→ What you are asked to do
Set each entry down verbatim, omitting images.

···

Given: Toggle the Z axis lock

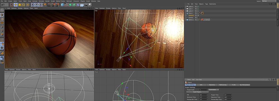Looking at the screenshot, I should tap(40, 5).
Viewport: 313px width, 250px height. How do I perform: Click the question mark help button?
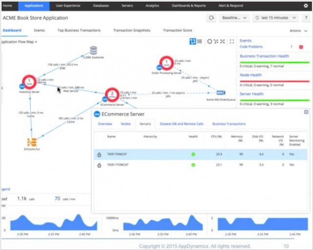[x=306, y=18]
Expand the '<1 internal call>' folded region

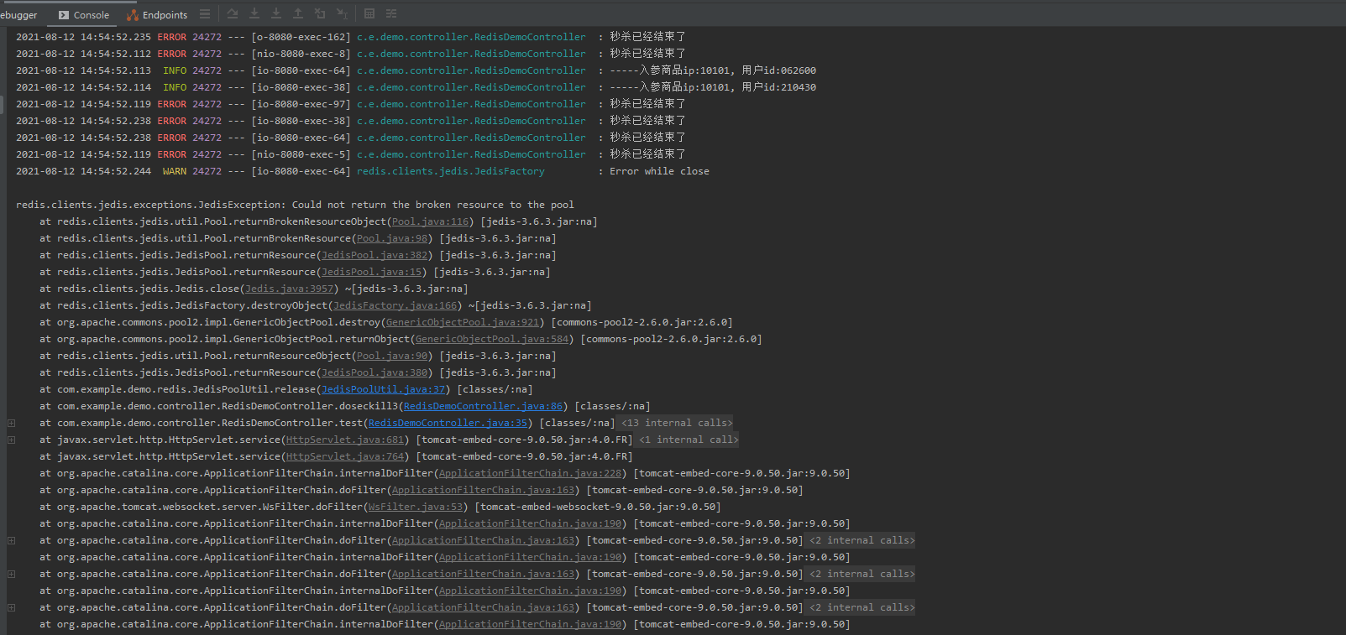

···

→ Task answer
Given: Toggle the Z axis lock

Looking at the screenshot, I should tap(40, 5).
Viewport: 313px width, 250px height. How do I perform: Click the question mark help button?
[x=306, y=18]
Expand the '<1 internal call>' folded region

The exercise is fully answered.